→ **WORK TO COMPLETE**:
The answer should hold only the lines from the one that contains "The image size is (1200, 675)." through the last line of the material, repeated exactly, without pictures.

→ **EXERCISE DATA**:
--- START ---

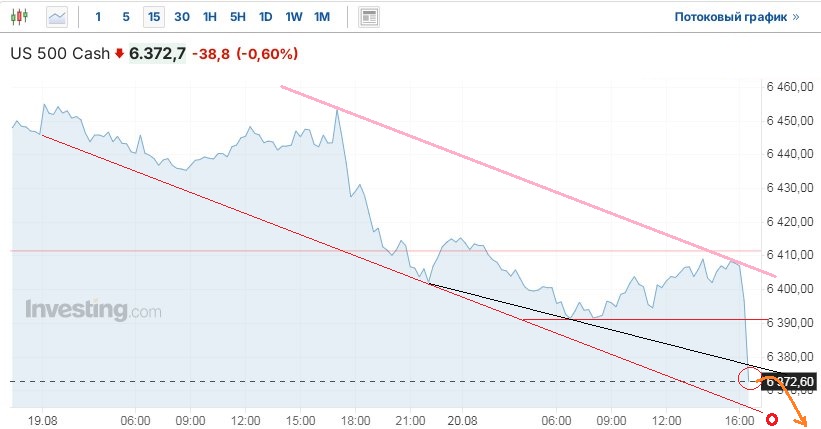Click the red down arrow beside US 500 Cash
The image size is (821, 429).
(120, 54)
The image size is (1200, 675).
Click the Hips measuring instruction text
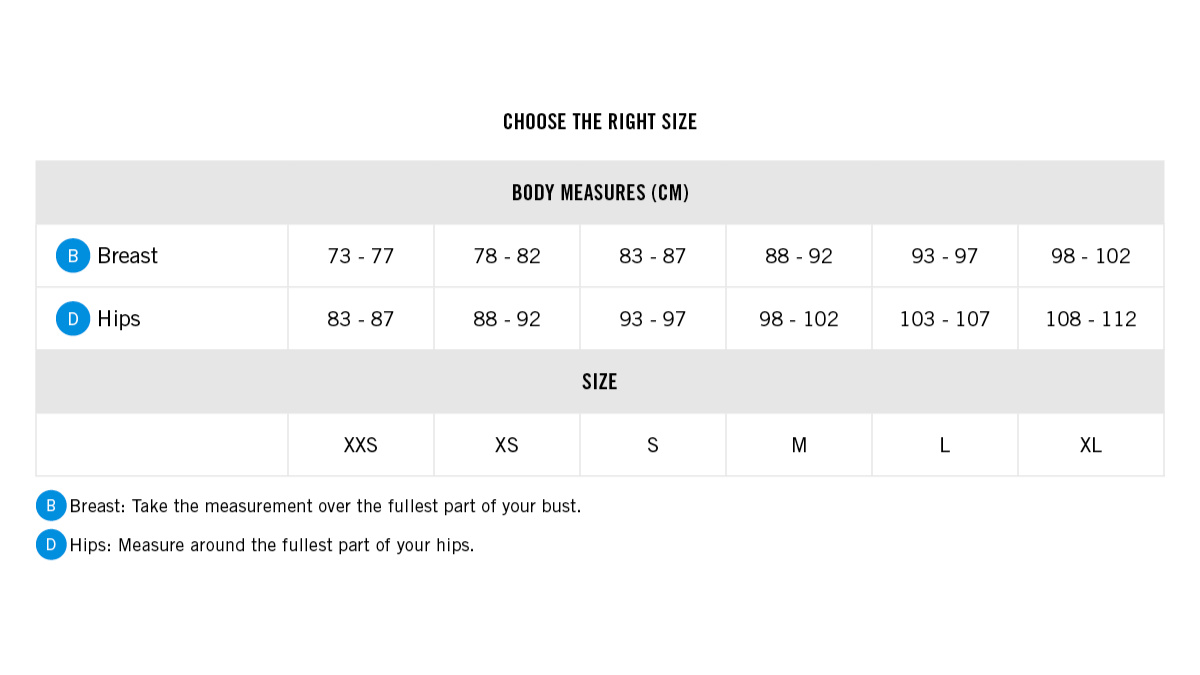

--- END ---

→ **WRITTEN ANSWER**:
The image size is (1200, 675).
Click the Hips measuring instruction text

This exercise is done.